Leverage, a kind of loan that a broker is ready to provide to a trader, is very modest on the stock exchange: 1:2, 1:3, 1:5, 1:10. The standard leverage in Forex is 1:100, and maybe 1:200, 1:500, 1:1000. In some jurisdictions, Forex dealers are not allowed to have a leverage of more than 1:50.
In recent years a lot of jurisdictions have decided to diminish the size of the leverage, which resulted in numerous FX brokers online offering different trading conditions to their customers. Leverage is generally a double-edged sword, so it is always better – especially for beginner investors to start trading with a low amount of leverage.

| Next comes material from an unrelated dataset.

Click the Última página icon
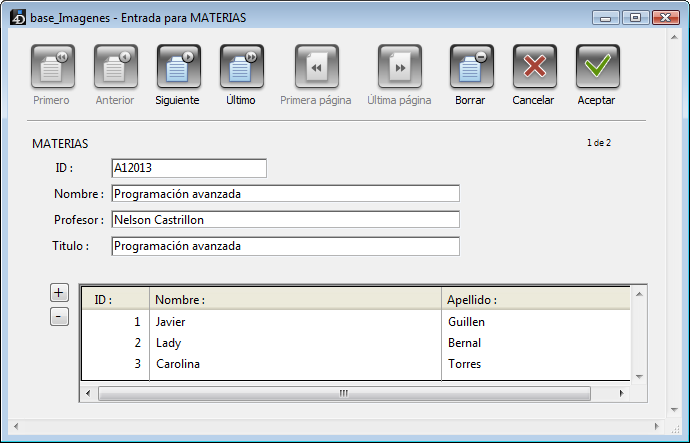This screenshot has height=443, width=690. [399, 67]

Stock trading is one of the oldest forms of earning money. In this regard, stock trading is more popular than Forex. Even though the latter is gradually gaining more and more popularity worldwide, stock trading is more reputable.
On the stock market, trading is carried out in shares, bonds, depositary receipts, shares, mortgage securities, etc. If we talk about companies operating in Forex with a license, then the list of instruments they have is limited only to currency pairs. Offshore Forex brokers, on the other hand, offer many other assets.
In short, when it comes to the stock market there are way more possibilities and space for maneuvering than on Forex. As we have already mentioned above the only thing that traders can turn to is currency pairs.
To work on Forex, a simpler and more intuitive platform is used, mainly MetaTrader 5. The Quik exchange terminal is rather difficult to learn. But, by the way, MT5 is a multi-market platform, that is, it allows you to work, including on the exchange. On Forex you will see a bunch of platforms that traders use every day from MetaTrader to cTrader.
When we talk about trading platforms, they are essential to conducting trading, because they offer numerous benefits. First of all, you can easily access charts, use indicators that will simplify the trading process even more. The choice in Forex is broader.
Forex trading is conducted 24 hours a day, 5 days a week by dividing the day into four sessions: Asian, European, American and Pacific. This is not the case in the stock market, which has a more limited period of working. You can trade Forex almost every time, which is a huge plus for the currency market.
Another main difference between Forex and the stock market is that the former is the largest in terms of trading volume: its daily turnover reaches 3-5 trillion dollars. This is 10 times the turnover of the entire world stock market. In the past few years, FX has really shown a massive leap in terms of circulation compared to stocks.
In the Forex market, and in the stock market, in principle, you can start trading with the amount of $100. But in the first case, the advantage is that it is possible to split lots: the minimum position volume is 0.01 lots. Buying a third or half of a share will not work, and commissions will eat up all profits, which makes the stock market much less accessible.
There is no need to choose – Forex or the stock market: work on both in parallel, considering the former as an aid in hedging positions. Eventually, it comes to personal taste and preferences which one a particular trader will select in the long run.